To prevent those strokes, the American Heart Association/American Stroke Association advises everyone to follow modest lifestyle and behavioral changes that they call “Life's Simple 7.” For more information, see page 16. It identifies the risk factors of stroke that can be controlled through lifestyle changes.
Controlling these risk factors, Donna says, strongly reduces one's chances of having a stroke. “We strongly believe at the AHA/ASA that stroke is largely preventable, treatable and beatable.”
To see that stroke can be beatable, one need look no further than the story of Donna Arnett. “I think there's a very positive message to be shared that many people with stroke recover,” Sacco says. “We often think of cases that leave someone disabled, but there are many people who recover and go on to do things like become president of the American Heart Association.”
Donna's stroke occurred 27 years ago, but its effects can still be felt. She continues to have trouble with calendars, saying she hasn't been able to understand them since her stroke. She also admits that she's a “little more clumsy” than she was, isn't so “fast” and jokes that she doesn't intend to re-learn calculus again. Mostly, however, the effects of her stroke didn't slow Donna down. She became president of the AHA/ASA and is today the chair and professor of epidemiology at the University of Alabama School of Public Health.
Not bad for a woman who once worried she'd never work again.
Transient ischemic attack (TIA): Not a stroke but still urgent
There are certain risk factors that increase the likelihood of stroke. These include having high blood pressure, high cholesterol and high blood sugar (diabetes); being overweight and physically inactive; smoking; and eating a diet high in sodium.

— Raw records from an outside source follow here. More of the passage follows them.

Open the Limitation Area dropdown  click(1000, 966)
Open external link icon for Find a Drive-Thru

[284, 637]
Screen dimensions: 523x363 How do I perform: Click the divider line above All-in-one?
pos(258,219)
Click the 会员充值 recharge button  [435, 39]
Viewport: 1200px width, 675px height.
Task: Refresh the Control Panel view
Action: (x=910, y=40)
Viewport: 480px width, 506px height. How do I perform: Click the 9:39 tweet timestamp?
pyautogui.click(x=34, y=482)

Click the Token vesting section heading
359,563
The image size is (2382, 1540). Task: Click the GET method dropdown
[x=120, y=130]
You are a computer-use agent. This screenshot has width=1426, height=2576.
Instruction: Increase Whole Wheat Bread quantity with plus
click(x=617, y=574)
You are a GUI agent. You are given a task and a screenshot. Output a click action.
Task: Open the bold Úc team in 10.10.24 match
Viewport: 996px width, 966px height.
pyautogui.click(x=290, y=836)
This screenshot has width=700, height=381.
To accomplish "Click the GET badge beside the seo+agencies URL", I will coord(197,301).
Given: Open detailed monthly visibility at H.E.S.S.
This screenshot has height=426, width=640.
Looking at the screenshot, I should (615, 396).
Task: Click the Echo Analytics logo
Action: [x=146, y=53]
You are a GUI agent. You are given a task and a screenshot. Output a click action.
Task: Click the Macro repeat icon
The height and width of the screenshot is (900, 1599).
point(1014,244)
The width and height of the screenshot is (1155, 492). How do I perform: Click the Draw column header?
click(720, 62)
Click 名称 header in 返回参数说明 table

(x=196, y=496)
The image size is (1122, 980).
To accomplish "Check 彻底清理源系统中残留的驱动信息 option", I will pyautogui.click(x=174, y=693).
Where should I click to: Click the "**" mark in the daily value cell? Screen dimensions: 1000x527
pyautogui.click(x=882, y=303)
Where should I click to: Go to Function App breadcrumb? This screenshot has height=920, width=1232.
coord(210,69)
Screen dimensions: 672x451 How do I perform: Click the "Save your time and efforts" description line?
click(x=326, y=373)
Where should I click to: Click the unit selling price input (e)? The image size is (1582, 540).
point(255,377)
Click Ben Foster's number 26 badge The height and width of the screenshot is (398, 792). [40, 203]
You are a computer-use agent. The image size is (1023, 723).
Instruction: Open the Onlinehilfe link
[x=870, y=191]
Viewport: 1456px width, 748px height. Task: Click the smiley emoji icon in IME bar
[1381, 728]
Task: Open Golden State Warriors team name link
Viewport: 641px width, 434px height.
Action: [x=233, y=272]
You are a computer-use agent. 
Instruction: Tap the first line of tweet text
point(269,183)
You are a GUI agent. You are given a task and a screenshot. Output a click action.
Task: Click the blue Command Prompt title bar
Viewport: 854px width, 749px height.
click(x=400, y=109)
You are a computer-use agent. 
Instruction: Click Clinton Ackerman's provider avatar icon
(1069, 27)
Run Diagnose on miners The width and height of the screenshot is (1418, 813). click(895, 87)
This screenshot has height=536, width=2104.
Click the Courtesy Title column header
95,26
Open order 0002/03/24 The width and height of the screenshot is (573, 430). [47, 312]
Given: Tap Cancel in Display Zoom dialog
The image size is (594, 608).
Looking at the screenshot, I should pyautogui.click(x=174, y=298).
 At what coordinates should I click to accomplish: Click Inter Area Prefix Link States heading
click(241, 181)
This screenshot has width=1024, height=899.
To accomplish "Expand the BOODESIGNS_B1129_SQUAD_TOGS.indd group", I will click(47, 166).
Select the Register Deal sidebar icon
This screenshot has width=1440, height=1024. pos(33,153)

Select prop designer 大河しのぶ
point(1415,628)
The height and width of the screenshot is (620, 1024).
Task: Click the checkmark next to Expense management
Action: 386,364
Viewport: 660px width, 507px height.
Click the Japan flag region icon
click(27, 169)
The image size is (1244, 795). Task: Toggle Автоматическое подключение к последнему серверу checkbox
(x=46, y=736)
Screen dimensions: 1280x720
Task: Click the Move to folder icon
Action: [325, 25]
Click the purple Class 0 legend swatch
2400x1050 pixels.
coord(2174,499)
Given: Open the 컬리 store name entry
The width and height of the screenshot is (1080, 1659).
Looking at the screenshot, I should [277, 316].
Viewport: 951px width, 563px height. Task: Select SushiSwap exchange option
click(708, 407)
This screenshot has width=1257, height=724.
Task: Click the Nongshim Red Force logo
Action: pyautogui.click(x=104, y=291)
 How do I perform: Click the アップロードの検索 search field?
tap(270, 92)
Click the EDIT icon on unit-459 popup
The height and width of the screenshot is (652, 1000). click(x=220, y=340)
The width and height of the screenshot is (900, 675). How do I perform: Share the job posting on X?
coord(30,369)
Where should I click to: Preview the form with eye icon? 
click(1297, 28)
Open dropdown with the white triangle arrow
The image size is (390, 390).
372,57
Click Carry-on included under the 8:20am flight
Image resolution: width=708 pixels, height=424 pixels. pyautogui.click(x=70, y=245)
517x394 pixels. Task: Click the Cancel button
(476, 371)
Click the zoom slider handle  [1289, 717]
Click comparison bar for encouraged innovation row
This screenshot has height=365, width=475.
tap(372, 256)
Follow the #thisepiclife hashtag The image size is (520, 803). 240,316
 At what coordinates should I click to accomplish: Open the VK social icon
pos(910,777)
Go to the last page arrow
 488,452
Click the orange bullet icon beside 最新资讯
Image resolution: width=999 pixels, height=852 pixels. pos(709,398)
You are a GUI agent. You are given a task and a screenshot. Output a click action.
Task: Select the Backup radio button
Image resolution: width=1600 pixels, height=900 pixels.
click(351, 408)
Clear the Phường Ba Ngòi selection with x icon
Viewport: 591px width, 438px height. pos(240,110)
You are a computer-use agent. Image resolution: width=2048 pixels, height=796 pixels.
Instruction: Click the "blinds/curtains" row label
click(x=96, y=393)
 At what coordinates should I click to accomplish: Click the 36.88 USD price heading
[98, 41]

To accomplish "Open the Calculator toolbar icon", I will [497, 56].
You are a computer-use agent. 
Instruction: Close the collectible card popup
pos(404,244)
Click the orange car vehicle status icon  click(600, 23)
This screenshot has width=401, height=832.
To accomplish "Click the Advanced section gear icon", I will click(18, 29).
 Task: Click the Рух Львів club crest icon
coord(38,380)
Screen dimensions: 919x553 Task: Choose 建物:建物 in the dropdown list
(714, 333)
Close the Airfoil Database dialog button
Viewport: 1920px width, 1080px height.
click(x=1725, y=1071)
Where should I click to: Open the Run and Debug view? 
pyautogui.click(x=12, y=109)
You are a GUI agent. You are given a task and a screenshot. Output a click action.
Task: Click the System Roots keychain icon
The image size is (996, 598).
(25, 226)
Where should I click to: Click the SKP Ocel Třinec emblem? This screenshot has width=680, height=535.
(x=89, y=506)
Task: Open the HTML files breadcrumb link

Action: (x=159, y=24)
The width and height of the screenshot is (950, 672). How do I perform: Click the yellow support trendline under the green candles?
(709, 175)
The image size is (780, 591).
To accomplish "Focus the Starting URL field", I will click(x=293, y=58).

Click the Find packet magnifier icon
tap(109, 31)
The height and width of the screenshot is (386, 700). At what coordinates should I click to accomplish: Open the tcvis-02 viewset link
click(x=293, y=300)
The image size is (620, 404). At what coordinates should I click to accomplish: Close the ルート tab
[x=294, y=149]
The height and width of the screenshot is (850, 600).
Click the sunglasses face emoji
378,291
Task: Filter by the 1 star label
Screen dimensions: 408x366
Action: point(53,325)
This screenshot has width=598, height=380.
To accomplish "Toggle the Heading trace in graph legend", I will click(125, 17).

Certain medical conditions can also lead to stroke. In older adults, abnormal heart rhythms can cause blockages that result in stroke. In younger people, problems with blood clotting often lead to blockages and stroke (as happened in Donna's case).
But there's only one real “warning sign” of stroke, and that's the TIA (often called a “mini stroke”), which indicates a stroke may well be on the way. Like all ischemic strokes, a TIA occurs when a blood vessel is blocked by a clot and brain function is impaired. The symptoms of TIA are the same as stroke and can include the “suddens”:
* Sudden numbness or weakness of the face, arm or leg, especially on one side of the body
* Sudden confusion, trouble speaking or understanding
* Sudden trouble seeing in one or both eyes
* Sudden trouble walking, dizziness, loss of balance or coordination
* Sudden, severe headache with no known cause
A TIA is different than a stroke, however, in that it's temporary. The clots dissolve on their own and blood flow is restored. TIAs frequently last less than five minutes and brain function returns to normal without treatment of any kind, with no permanent brain damage.
While people who experience a TIA may breathe a sigh of relief when their symptoms diminish, the news is not all good: A TIA is a “warning stroke” that indicates a clot occurred, and the cause of that clot or possible future clots needs to be identified. A TIA “may mean the artery can block later,” says Sacco, “so that's why you need to get urgent attention to figure out what caused the TIA and what to do to prevent a stroke.”
Donna calls TIA “a common predecessor of stroke,” an assertion supported by the AHA/ASA's statement that “a third of people who experience TIA go on to have a stroke within a year.” Many will have a stroke within 48 hours. Like a stroke, a TIA should be considered a medical emergency and treated immediately.